Optimal and Efficient Algorithms for Decentralized Online Convex Optimization
Yuanyu Wan, Tong Wei, Bo Xue, Mingli Song, Lijun Zhang
TL;DR
The paper tackles decentralized online convex optimization on a network, addressing gaps between existing upper and lower bounds by introducing an accelerated gossip-based algorithm (AD-FTGL) with a blocking update that yields near-optimal regret: $\tilde{O}(n\rho^{-1/4}\sqrt{T})$ for convex and $\tilde{O}(n\rho^{-1/2}\log T)$ for strongly convex objectives. It also provides matching topology-aware lower bounds and extends the framework with a projection-free variant achieving favorable regret-communication trade-offs, including $O(nT^{3/4})$ for convex and $O(nT^{2/3}(\log T)^{1/3})$ for strongly convex cases, with nearly optimal communication rounds. The analysis hinges on improved consensus via Acc_Gossip, a blocking update mechanism, and refined spectral-gap arguments, including a tighter $O(\rho^{-1}\log n)$ bound for gossip errors.

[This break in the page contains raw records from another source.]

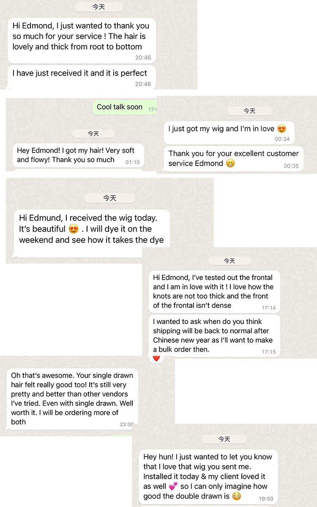This screenshot has width=317, height=507.
Task: Click the 00:34 timestamp on the wig message
Action: point(282,139)
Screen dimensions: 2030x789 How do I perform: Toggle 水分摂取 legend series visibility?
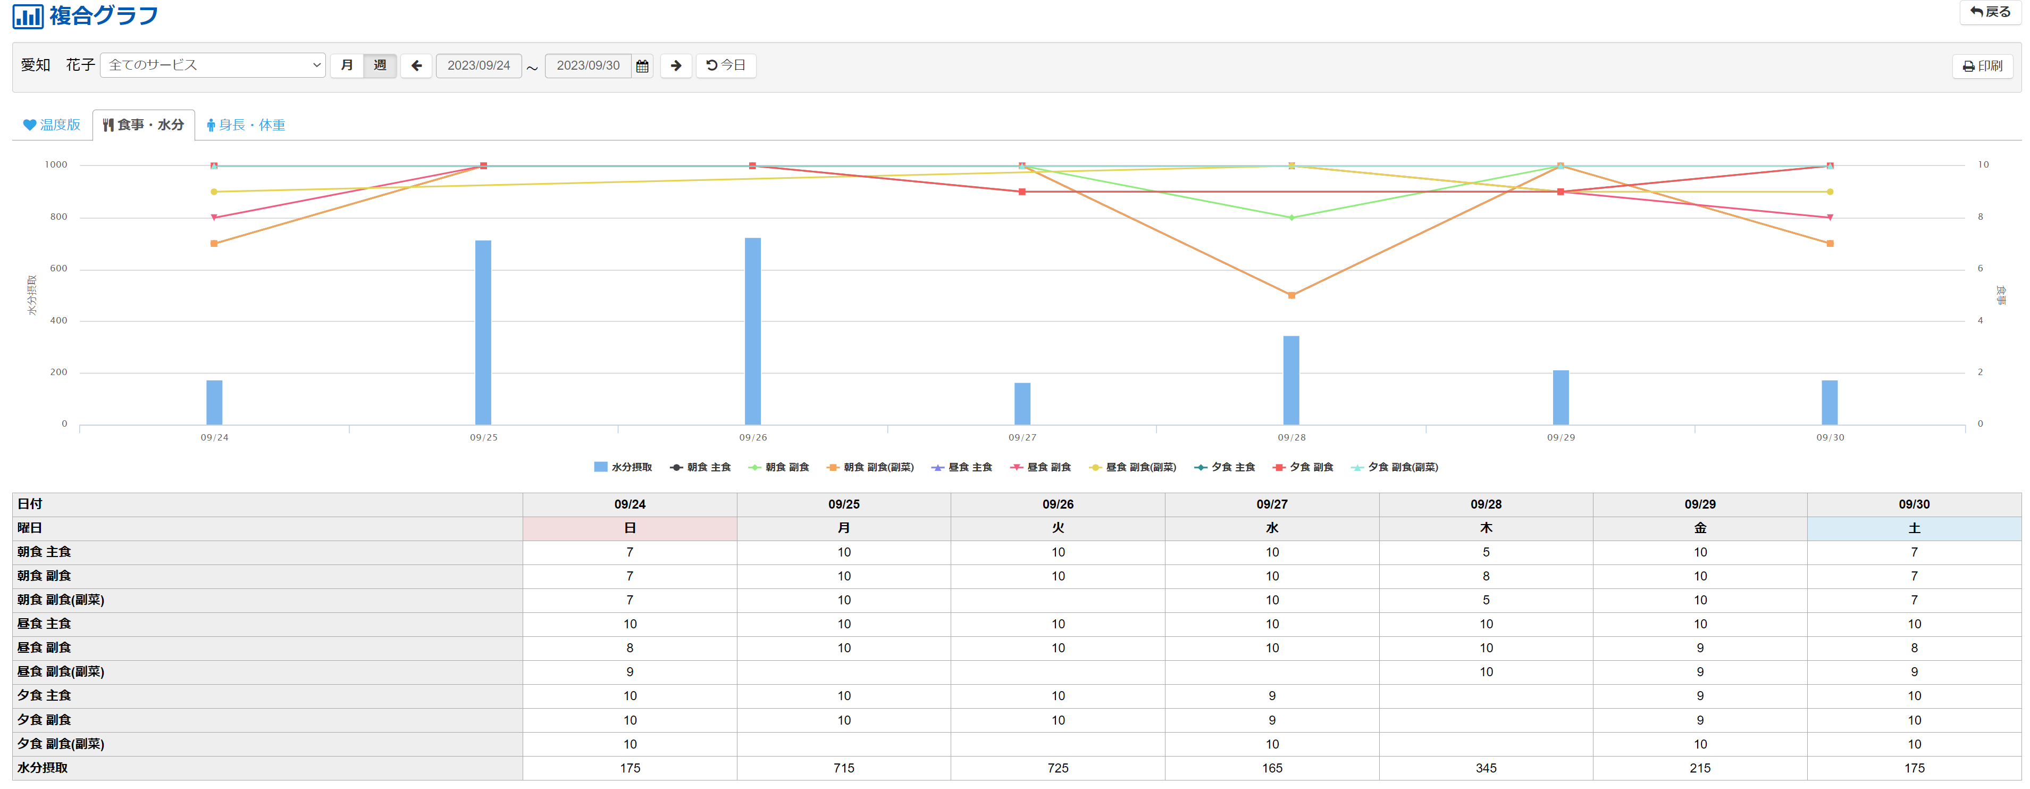[x=623, y=467]
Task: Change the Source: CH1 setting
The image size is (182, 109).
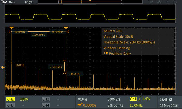Action: pos(113,31)
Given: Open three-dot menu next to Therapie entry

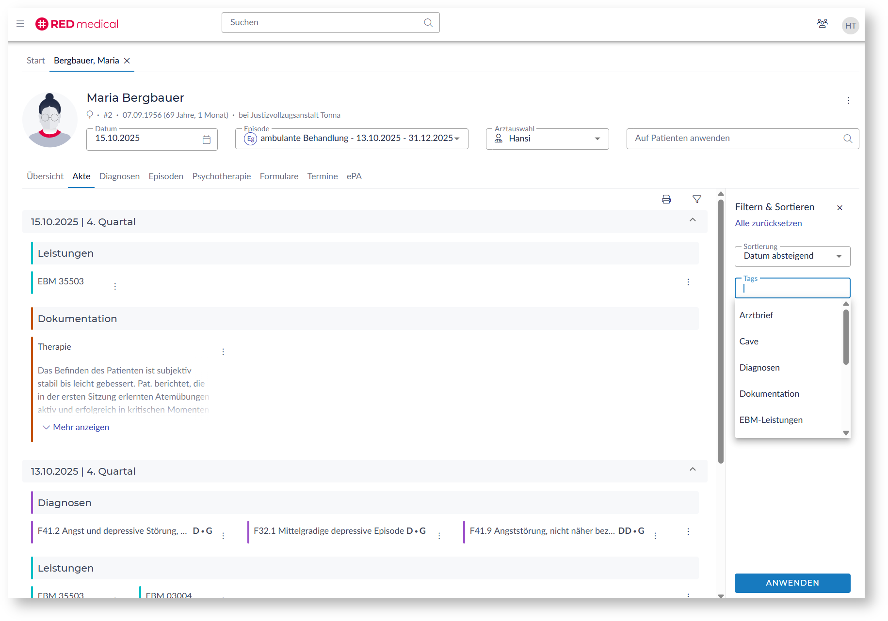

Collectively, the results demonstrate that the proposed algorithms are nearly optimal in $T$, $n$, and $\rho$ and offer practical projection-free alternatives for complex constraint sets. The study advances understanding of topology- and communication-dependent limits in D-OCO and offers tools for efficient distributed online learning under realistic communication constraints.
Abstract
We investigate decentralized online convex optimization (D-OCO), in which a set of local learners are required to minimize a sequence of global loss functions using only local computations and communications. Previous studies have established $O(n^{5/4}ρ^{-1/2}\sqrt{T})$ and ${O}(n^{3/2}ρ^{-1}\log T)$ regret bounds for convex and strongly convex functions respectively, where $n$ is the number of local learners, $ρ<1$ is the spectral gap of the communication matrix, and $T$ is the time horizon. However, there exist large gaps from the existing lower bounds, i.e., $Ω(n\sqrt{T})$ for convex functions and $Ω(n)$ for strongly convex functions. To fill these gaps, in this paper, we first develop a novel D-OCO algorithm that can respectively reduce the regret bounds for convex and strongly convex functions to $\tilde{O}(nρ^{-1/4}\sqrt{T})$ and $\tilde{O}(nρ^{-1/2}\log T)$. The primary technique is to design an online accelerated gossip strategy that enjoys a faster average consensus among local learners. Furthermore, by carefully exploiting spectral properties of a specific network topology, we enhance the lower bounds for convex and strongly convex functions to $Ω(nρ^{-1/4}\sqrt{T})$ and $Ω(nρ^{-1/2}\log T)$, respectively. These results suggest that the regret of our algorithm is nearly optimal in terms of $T$, $n$, and $ρ$ for both convex and strongly convex functions. Finally, we propose a projection-free variant of our algorithm to efficiently handle practical applications with complex constraints. Our analysis reveals that the projection-free variant can achieve ${O}(nT^{3/4})$ and ${O}(nT^{2/3}(\log T)^{1/3})$ regret bounds for convex and strongly convex functions with nearly optimal $\tilde{O}(ρ^{-1/2}\sqrt{T})$ and $\tilde{O}(ρ^{-1/2}T^{1/3}(\log T)^{2/3})$ communication rounds, respectively.